Neu-Eichenberg. Mitarbeiter des Forstamtes Hessisch Lichtenau pflanzen derzeit täglich 250 kleine Bäume im Wald oberhalb von Eichenberg-Dorf.

Mit großem Schwung rammt Christian Dunte die Pflanzhacke in den Waldboden. Behutsam drückt er den Stiel seines Arbeitsgerätes, dessen 30 Zentimeter langer Kopf ein wenig einem scharfen Entenschnabel gleicht, nach vorne. In das Loch, das sich dadurch im Boden auftut, steckt er die Wurzeln einer kleinen Weißtanne.

Vorsichtig zieht er die Pflanzhacke wieder heraus, ohne dabei das zarte Wurzelwerk oder die Jungtanne selbst zu beschädigen. Das Bäumchen noch gerade ausrichten und die Erde um die Wurzel herum noch festdrücken - fertig. Im Wald oberhalb von Eichenberg-Dorf ist ein neuer Baum gepflanzt. Einer von knapp 250 allein an diesem Tag.

Nach dem Holzeinschlag in den Wintermonaten ist im April Pflanzzeit angesagt im Frühlingswald. „Das ist eine schöne Arbeit, die richtig Spaß macht“, schwärmt Christian Dunte vom gleichnamigen Forstbetrieb aus Nieste, der mit seinem Kollegen Markus Riethmüller die Weißtannen-Pflanzung anlegt.
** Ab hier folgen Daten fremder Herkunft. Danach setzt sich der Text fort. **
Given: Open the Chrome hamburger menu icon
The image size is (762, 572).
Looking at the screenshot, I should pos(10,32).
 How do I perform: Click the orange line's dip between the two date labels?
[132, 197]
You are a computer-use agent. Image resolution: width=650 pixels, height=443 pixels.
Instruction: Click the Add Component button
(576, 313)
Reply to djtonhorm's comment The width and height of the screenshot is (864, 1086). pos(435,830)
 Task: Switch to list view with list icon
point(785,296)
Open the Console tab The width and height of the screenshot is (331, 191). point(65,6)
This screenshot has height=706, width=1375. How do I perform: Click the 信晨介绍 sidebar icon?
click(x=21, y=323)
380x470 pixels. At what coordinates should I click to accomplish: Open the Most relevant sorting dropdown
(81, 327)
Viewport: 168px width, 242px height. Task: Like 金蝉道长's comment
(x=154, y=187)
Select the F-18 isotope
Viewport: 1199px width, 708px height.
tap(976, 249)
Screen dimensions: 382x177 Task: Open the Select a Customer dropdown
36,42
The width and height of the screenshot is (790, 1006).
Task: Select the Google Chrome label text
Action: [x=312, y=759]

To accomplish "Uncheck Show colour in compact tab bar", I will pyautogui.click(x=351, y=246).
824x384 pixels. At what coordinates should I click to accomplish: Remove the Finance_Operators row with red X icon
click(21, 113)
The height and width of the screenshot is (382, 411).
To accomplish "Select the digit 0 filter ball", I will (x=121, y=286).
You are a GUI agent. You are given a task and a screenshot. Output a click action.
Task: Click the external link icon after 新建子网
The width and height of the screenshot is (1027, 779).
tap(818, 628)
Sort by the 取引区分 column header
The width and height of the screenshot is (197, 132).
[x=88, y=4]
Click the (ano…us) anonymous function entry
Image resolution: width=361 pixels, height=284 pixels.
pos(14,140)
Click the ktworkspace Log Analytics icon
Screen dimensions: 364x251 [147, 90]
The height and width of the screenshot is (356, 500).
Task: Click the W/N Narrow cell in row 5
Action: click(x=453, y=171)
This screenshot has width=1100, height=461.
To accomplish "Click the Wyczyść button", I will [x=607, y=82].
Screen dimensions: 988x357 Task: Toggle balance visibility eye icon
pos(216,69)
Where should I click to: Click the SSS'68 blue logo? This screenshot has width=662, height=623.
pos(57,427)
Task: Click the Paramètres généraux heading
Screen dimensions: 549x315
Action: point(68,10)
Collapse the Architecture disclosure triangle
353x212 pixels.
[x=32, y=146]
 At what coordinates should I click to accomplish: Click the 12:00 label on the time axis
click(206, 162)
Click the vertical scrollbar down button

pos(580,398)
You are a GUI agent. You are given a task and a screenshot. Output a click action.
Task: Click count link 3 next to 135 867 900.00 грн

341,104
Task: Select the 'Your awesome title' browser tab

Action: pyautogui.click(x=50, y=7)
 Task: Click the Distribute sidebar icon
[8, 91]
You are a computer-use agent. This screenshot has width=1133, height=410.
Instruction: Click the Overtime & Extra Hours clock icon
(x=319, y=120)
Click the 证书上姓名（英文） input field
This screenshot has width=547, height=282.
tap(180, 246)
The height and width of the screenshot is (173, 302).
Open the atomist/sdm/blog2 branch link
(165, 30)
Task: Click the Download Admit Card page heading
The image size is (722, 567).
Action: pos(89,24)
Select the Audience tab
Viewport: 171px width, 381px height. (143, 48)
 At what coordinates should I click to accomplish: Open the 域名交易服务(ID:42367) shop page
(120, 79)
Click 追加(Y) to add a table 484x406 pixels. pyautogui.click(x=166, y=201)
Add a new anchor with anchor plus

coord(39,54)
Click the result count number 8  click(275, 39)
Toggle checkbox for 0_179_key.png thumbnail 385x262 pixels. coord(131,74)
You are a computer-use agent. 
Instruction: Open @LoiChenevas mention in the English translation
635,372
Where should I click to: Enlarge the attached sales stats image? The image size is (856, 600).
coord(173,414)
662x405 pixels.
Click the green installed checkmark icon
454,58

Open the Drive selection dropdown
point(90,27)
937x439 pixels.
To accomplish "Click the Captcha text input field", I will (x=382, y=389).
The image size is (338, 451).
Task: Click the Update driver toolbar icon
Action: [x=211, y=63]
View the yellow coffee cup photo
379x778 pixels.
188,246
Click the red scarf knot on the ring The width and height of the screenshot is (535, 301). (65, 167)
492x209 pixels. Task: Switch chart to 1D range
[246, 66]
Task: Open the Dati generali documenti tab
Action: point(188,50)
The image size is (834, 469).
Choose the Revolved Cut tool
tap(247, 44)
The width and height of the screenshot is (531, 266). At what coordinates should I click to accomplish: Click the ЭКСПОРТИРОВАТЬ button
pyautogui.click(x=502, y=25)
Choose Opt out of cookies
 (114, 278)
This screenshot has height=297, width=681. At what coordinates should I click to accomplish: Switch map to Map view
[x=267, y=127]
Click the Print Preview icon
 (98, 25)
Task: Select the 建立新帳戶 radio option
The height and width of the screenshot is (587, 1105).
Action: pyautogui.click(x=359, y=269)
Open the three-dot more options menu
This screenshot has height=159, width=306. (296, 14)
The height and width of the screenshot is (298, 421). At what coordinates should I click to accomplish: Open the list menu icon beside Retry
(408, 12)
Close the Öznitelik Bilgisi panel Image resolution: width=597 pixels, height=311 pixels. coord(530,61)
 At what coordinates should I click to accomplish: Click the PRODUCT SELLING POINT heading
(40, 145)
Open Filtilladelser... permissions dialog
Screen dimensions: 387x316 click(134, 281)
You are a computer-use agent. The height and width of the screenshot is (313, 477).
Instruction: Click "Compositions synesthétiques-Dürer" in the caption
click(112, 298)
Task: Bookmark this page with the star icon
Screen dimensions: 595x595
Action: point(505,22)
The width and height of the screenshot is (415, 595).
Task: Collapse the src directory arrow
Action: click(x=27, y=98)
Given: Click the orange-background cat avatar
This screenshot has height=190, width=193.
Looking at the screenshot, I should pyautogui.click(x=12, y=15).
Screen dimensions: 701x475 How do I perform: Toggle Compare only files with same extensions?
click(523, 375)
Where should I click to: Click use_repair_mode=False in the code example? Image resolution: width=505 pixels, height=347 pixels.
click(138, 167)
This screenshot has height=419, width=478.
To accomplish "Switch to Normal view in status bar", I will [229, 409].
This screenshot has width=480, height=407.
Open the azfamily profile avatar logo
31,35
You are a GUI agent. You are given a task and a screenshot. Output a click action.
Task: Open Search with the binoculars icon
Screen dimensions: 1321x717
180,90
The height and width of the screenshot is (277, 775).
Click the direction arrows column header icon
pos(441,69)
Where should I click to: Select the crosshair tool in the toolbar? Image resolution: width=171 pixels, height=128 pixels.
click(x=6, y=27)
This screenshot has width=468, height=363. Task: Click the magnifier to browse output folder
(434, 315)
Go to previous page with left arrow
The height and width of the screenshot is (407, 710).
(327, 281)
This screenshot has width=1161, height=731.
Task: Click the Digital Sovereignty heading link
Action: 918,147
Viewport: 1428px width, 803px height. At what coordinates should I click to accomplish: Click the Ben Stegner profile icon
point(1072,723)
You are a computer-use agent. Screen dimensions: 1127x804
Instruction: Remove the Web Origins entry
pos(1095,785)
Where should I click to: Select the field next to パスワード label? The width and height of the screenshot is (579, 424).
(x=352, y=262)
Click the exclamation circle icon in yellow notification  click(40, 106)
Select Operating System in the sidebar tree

„Im Gegensatz zu den anderen Arbeiten, die im Wald so anfallen, gibt es hier keine Motorengeräusche“, sagt Dunte. „Und außerdem ist das Pflanzen deutlich ungefährlicher als beispielsweise das Fällen von Bäumen.“

Verantwortlich für die Pflanzaktionen im Neu-Eichenberger Forst ist dessen Revierförster Hans-Ulrich Henschke. „Ziel der naturgemäßen Waldwirtschaft ist eigentlich die natürliche Verjüngung“, sagt er. „Aber dort, wo sich die Bäume nicht natürlich aussäen oder der Wald nicht standortgerecht ist, müssen wir nachhelfen.“

Dies gelte vor allem für Flächen, die von Sturmkatastrophen oder Borkenkäferbefall betroffen sind. Aber auch die Klimaerwärmung hätten die Forstleute auf dem Schirm. „Es wird erwartet, dass vor allem die Fichte künftig in wärmeren und trockeneren Sommern Probleme bekommt und abstirbt“, sagt Henschke. Deshalb würden schon jetzt Mischbestände mit Laubholz, aber auch klimastabileren Nadelbaumarten wie Douglasie oder Tanne begründet. „In diesem speziellen Fall geht es uns darum, die Weißtanne in der Region zu etablieren, damit sie sich von hier aus in den nächsten 100 Jahren weiter verbreiten kann“, sagt der 57-Jährige, der seit 31 Jahren die Revierförsterei Neu-Eichenberg leitet und der auch als Waldbautrainer tätig ist.

Ziel sei es, dass diese in Norddeutschland eher seltene Tannenart Stück für Stück die Fichte ersetzt, weil sie deutlich unempfindlicher gegen die Auswirkungen des Klimawandels ist. „Derzeit beträgt der Anteil der Weißtanne in hessischen Wäldern weniger als 0,1 Prozent“, sagt Henschke. Die Idee sei, diesen Anteil bis zu einem Prozent zu steigern. „Bei der naturgemäßen Waldwirtschaft gilt es generell, auf Kahlschläge zu verzichten und den Waldboden zu schützen“, sagt Forstamtsleiter Matthias Dumm. „So schaffen wir heute die Grundlage für stabile, ökologisch wertvolle und ertragreiche Wälder der Zukunft“, sagt der Amtsleiter.